Aim of the exercise:
Take the lines of the data below from the very first through the line containing "Toggle the Cluster switch" and output them exactly, pictures excluded.

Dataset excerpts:

————————

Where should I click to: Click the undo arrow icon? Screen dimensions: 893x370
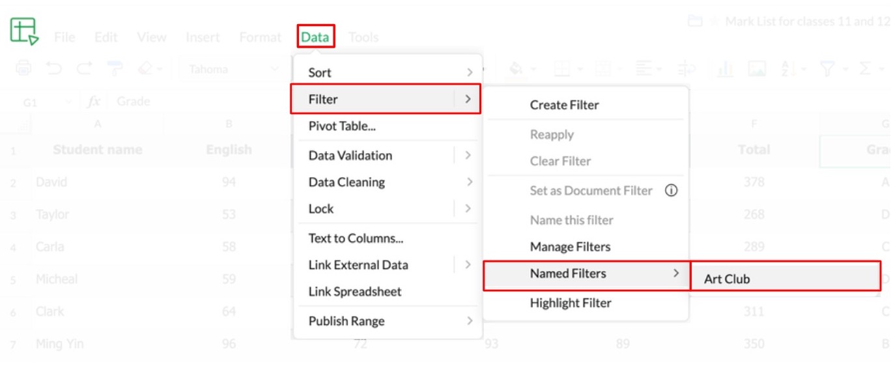[x=53, y=68]
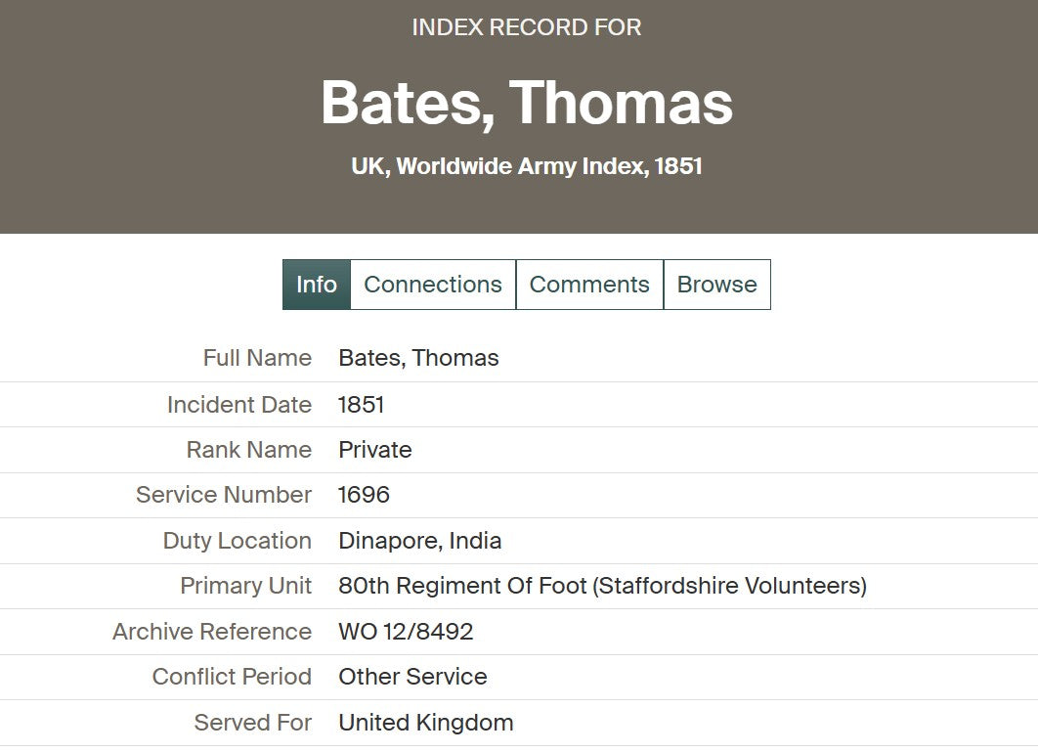Click the Served For value "United Kingdom"
This screenshot has height=753, width=1038.
[425, 723]
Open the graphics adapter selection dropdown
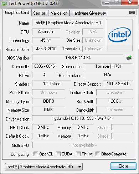139x174 pixels. coord(44,167)
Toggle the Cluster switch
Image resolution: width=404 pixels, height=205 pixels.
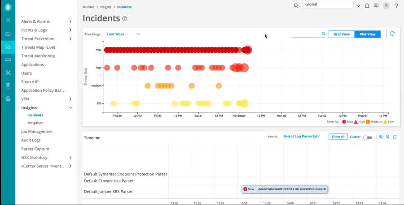coord(368,137)
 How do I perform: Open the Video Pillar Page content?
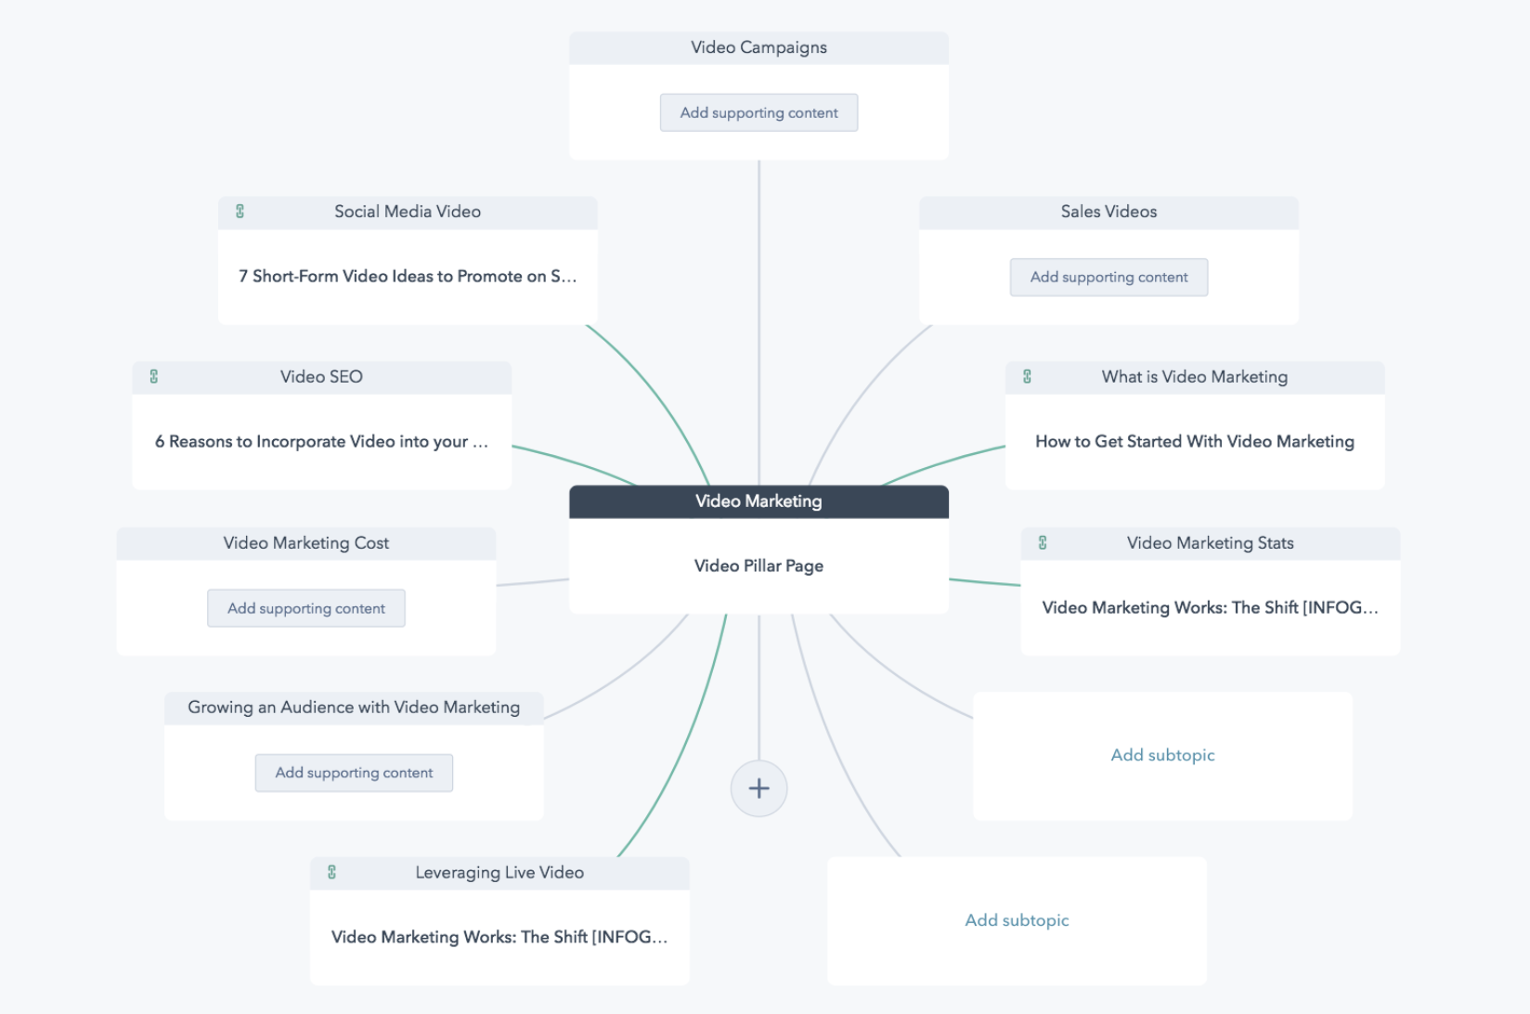759,566
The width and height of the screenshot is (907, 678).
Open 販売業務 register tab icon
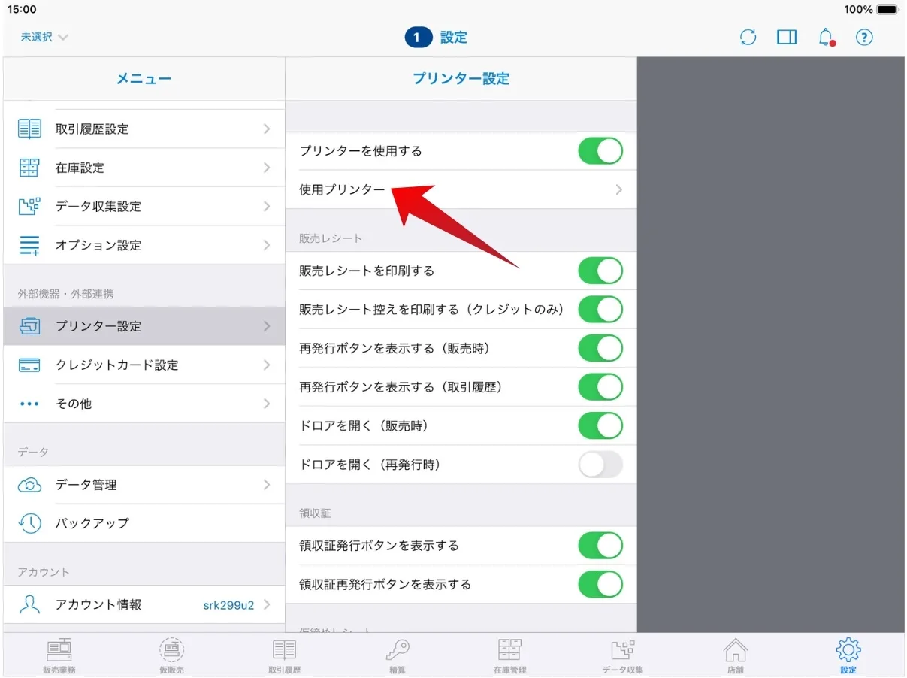click(x=59, y=651)
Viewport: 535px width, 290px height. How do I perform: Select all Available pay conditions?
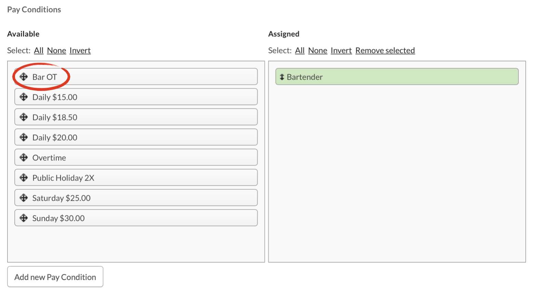[x=39, y=51]
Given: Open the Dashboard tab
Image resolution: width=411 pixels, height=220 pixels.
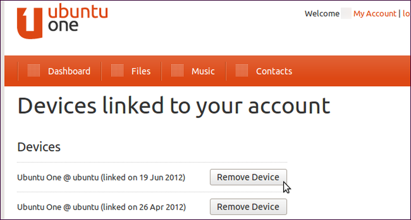Looking at the screenshot, I should pyautogui.click(x=69, y=71).
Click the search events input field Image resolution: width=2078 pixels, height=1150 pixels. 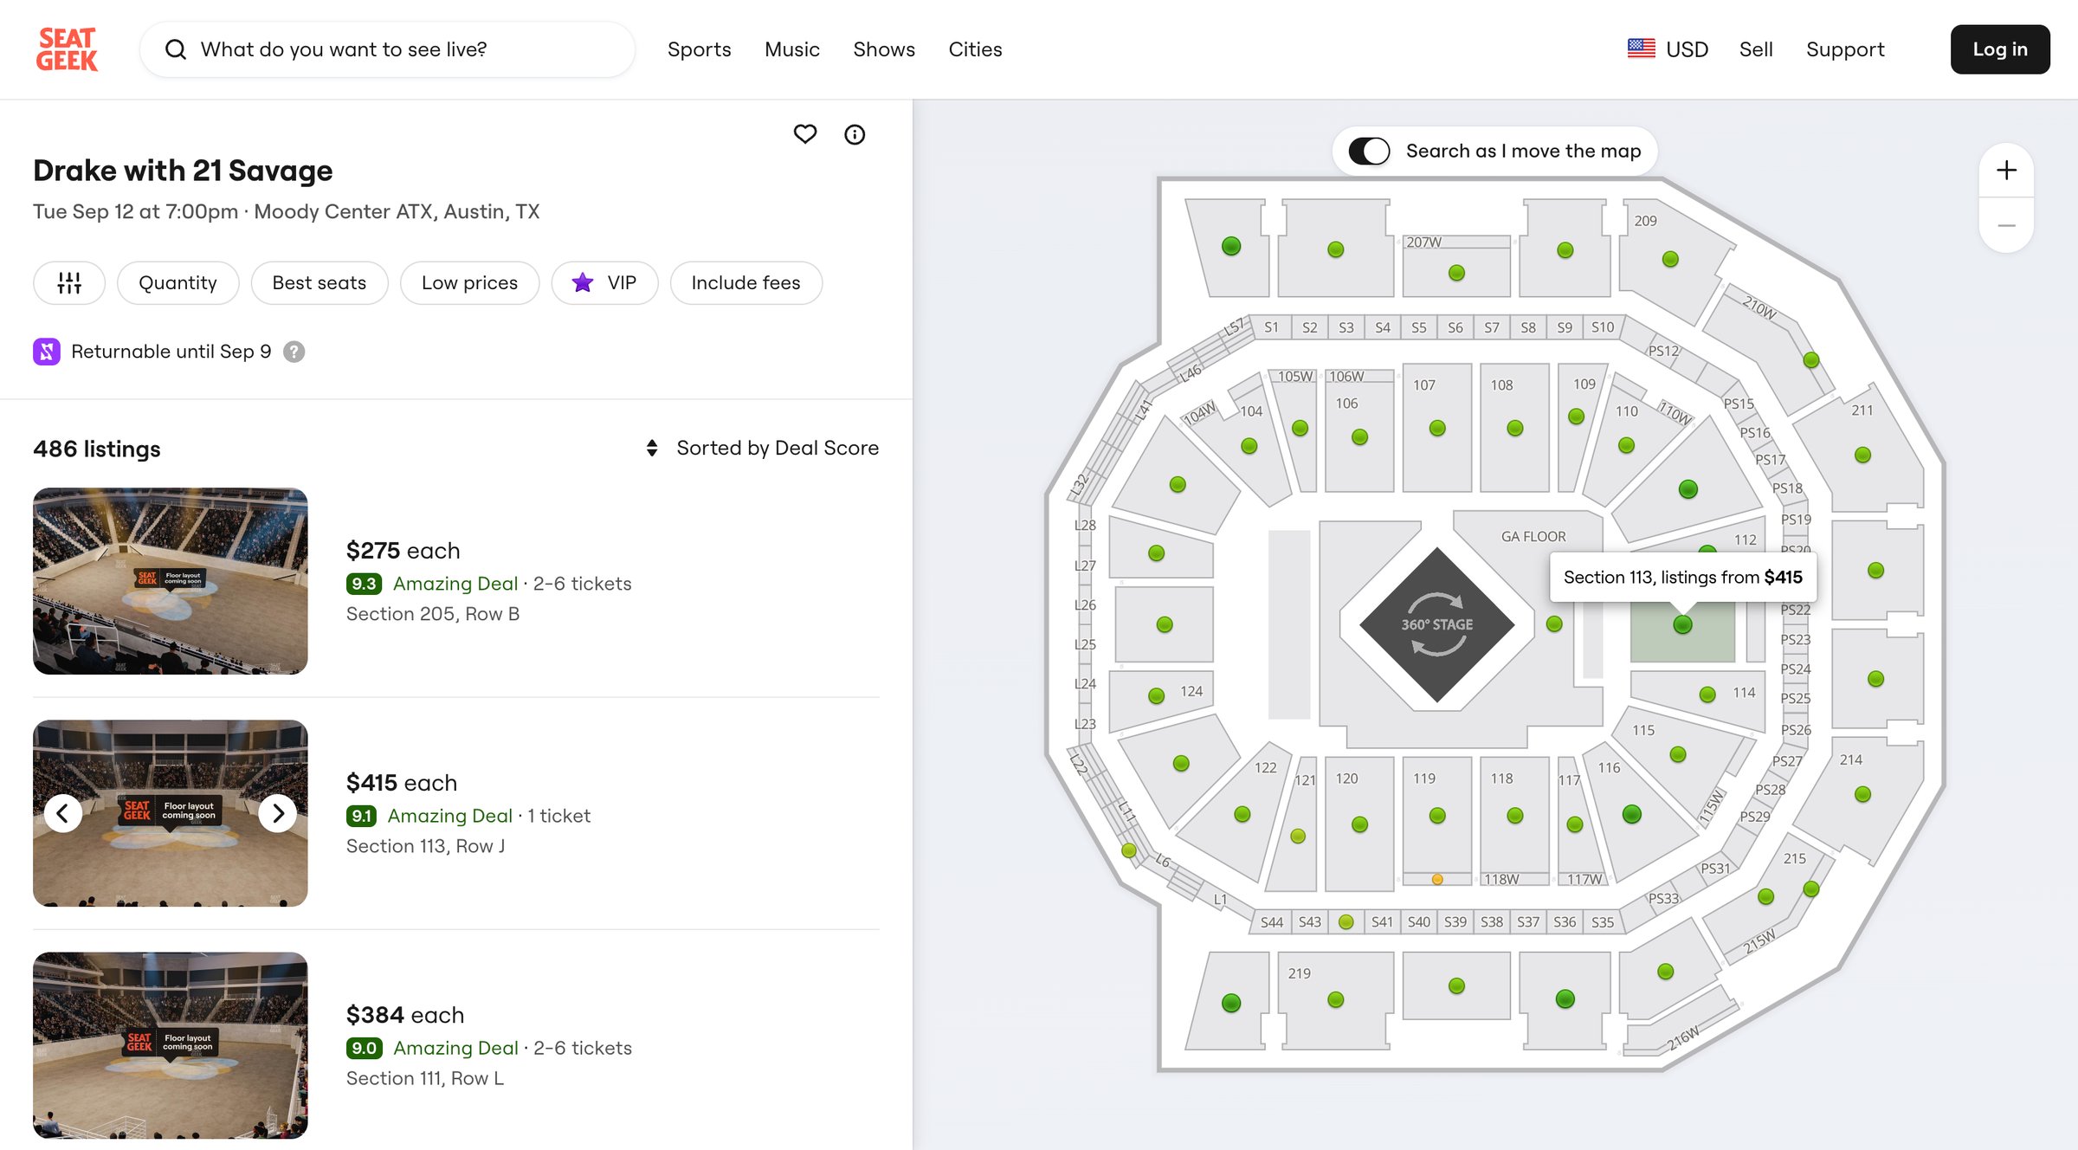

————————

Response box:
Where should I click to: Click the undo arrow icon? Screen dimensions: 893x370
[x=53, y=68]
Click the Served For value "United Kingdom"
This screenshot has height=753, width=1038.
[425, 723]
Open the graphics adapter selection dropdown
139x174 pixels. coord(44,167)
Toggle the Cluster switch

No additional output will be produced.